** The task **
Give the records from the line containing "Click the Retest button" down to and including the line containing "[x=211, y=69]" as a two-column CSV with the headers instruction and coordinates, one row per record. Put each value in a single quoted field with line breaks turned into spaces, and leave the pictures out.

** Given data **

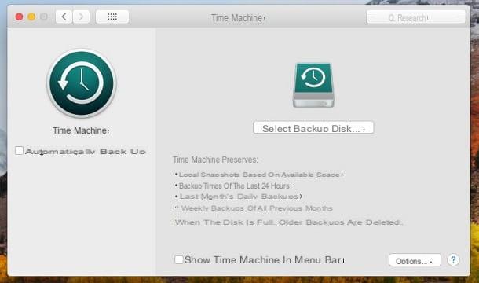Go back with the left chevron button
Screen dimensions: 479x283
[x=64, y=17]
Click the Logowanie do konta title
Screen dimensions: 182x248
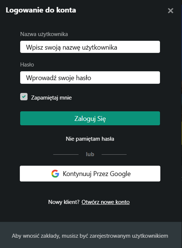(x=41, y=10)

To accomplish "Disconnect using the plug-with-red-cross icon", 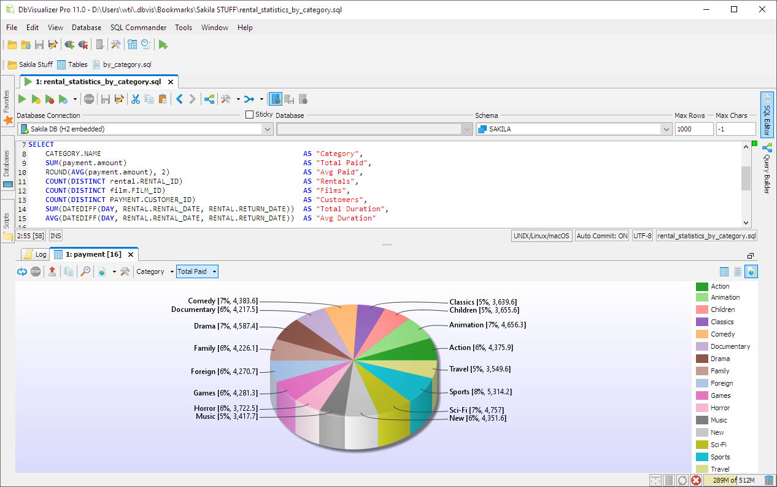I will (83, 44).
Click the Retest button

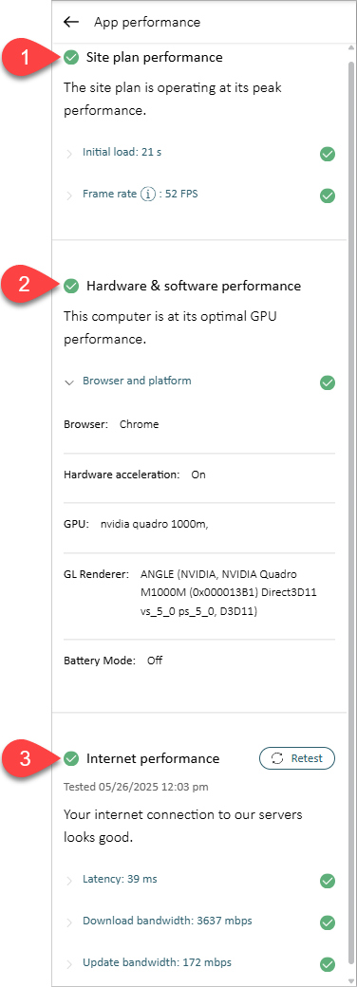point(297,758)
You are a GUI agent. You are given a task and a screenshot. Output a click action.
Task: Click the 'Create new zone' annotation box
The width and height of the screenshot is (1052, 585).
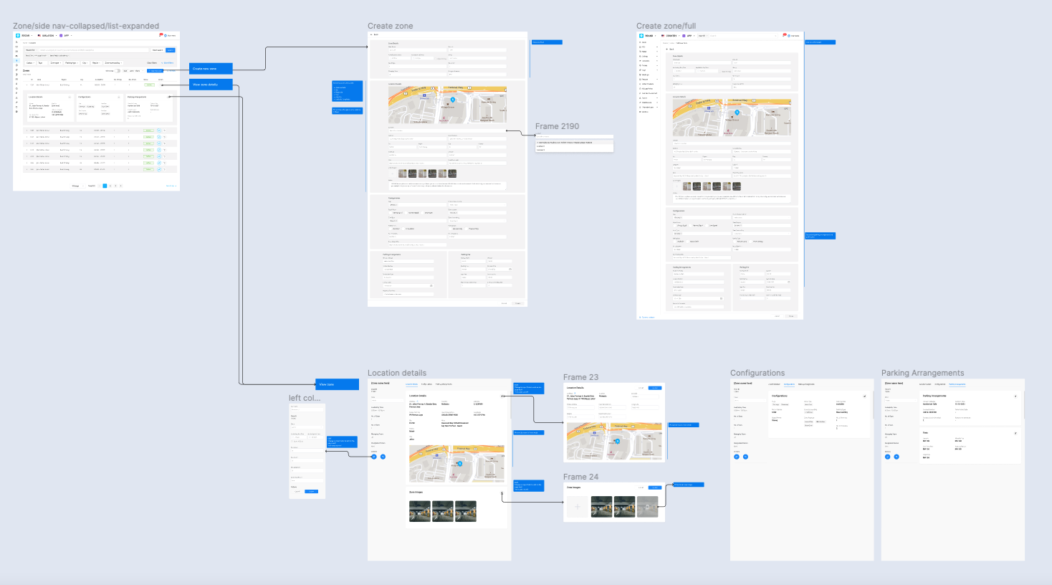[x=211, y=69]
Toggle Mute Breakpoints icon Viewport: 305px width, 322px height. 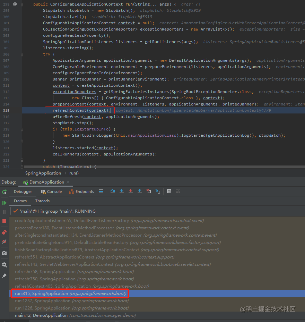coord(4,242)
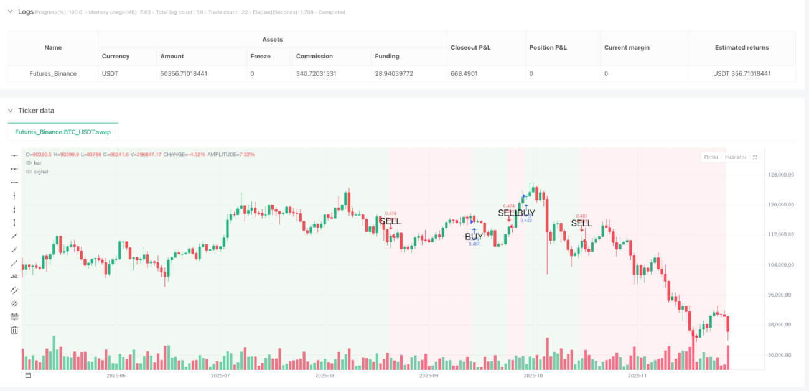Open the calendar date picker icon

pos(28,375)
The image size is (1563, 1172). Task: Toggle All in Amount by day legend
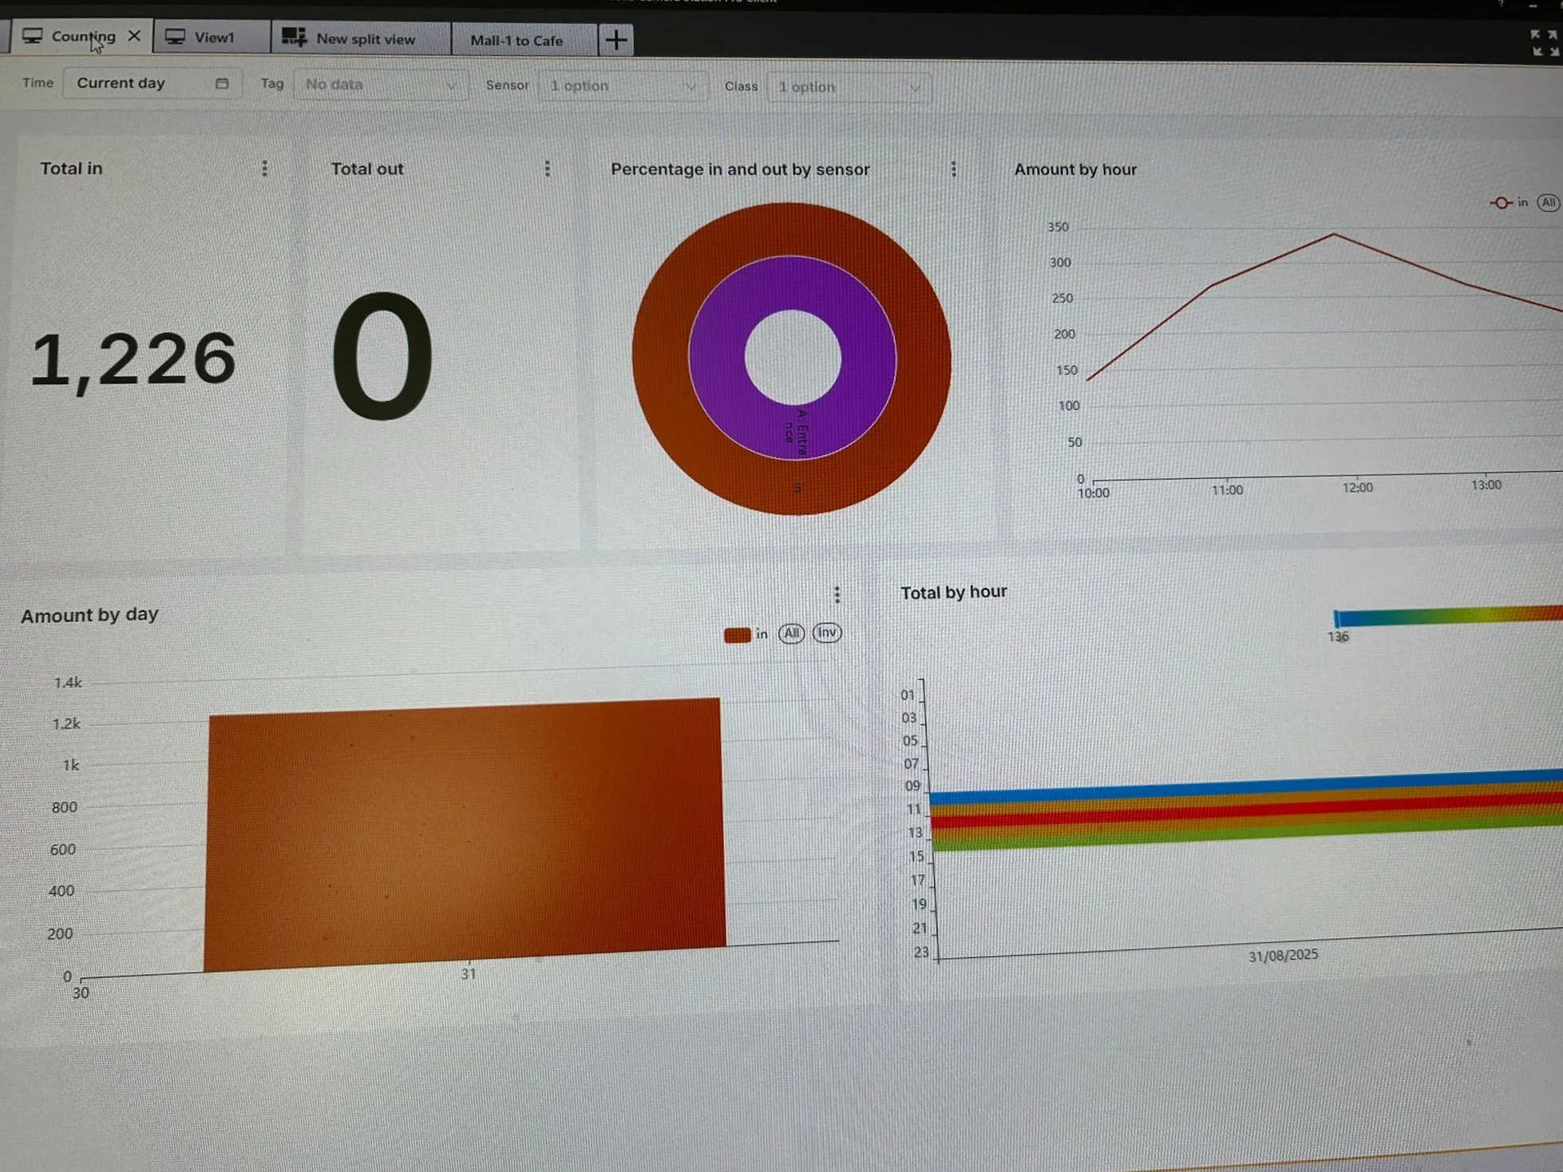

** Answer to the exercise **
instruction,coordinates
"Click the Retest button","point(297,758)"
"You are a GUI agent. You are given a task and a screenshot. Output a click action. Task: Click the 'Create new zone' annotation box The width and height of the screenshot is (1052, 585).","[x=211, y=69]"